• _GOAL OF THE EXERCISE_
Your answer should be the lines from the start of the records through the line with "This screenshot has height=682, width=1200.", copied word for word.

*** Opening EXERCISE MATERIALS ***

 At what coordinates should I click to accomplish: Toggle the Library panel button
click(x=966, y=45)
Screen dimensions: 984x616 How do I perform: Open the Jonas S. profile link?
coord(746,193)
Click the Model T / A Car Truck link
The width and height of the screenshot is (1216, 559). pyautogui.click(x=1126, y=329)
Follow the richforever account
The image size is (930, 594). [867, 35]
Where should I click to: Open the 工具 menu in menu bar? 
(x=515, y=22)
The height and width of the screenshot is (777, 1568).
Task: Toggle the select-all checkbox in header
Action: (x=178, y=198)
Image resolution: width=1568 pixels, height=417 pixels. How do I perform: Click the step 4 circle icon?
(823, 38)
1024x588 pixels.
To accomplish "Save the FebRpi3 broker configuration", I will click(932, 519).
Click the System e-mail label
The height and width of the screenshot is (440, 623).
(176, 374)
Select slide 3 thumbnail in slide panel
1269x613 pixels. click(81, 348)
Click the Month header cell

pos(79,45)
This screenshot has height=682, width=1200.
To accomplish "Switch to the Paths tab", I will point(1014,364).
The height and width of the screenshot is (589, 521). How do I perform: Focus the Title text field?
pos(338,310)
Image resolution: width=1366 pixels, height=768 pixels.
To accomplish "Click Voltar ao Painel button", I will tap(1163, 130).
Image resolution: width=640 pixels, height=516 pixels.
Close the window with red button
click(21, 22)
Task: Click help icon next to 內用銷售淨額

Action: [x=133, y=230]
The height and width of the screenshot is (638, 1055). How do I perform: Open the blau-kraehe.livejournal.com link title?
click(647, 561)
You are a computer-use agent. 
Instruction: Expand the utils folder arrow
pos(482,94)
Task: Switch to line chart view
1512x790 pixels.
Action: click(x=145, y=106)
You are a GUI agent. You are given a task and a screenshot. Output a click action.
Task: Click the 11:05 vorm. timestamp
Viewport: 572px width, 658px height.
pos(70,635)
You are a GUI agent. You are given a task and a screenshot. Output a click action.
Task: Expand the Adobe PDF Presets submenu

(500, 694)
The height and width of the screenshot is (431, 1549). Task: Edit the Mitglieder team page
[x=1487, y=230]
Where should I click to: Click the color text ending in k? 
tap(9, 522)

*** Closing EXERCISE MATERIALS ***

• _WRITTEN ANSWER_
 At what coordinates should I click to accomplish: Toggle the Library panel button
click(x=966, y=45)
Screen dimensions: 984x616 How do I perform: Open the Jonas S. profile link?
coord(746,193)
Click the Model T / A Car Truck link
The width and height of the screenshot is (1216, 559). pyautogui.click(x=1126, y=329)
Follow the richforever account
The image size is (930, 594). [867, 35]
Where should I click to: Open the 工具 menu in menu bar? 
(x=515, y=22)
The height and width of the screenshot is (777, 1568).
Task: Toggle the select-all checkbox in header
Action: (x=178, y=198)
Image resolution: width=1568 pixels, height=417 pixels. How do I perform: Click the step 4 circle icon?
(823, 38)
1024x588 pixels.
To accomplish "Save the FebRpi3 broker configuration", I will click(932, 519).
Click the System e-mail label
The height and width of the screenshot is (440, 623).
(176, 374)
Select slide 3 thumbnail in slide panel
1269x613 pixels. click(81, 348)
Click the Month header cell

pos(79,45)
This screenshot has height=682, width=1200.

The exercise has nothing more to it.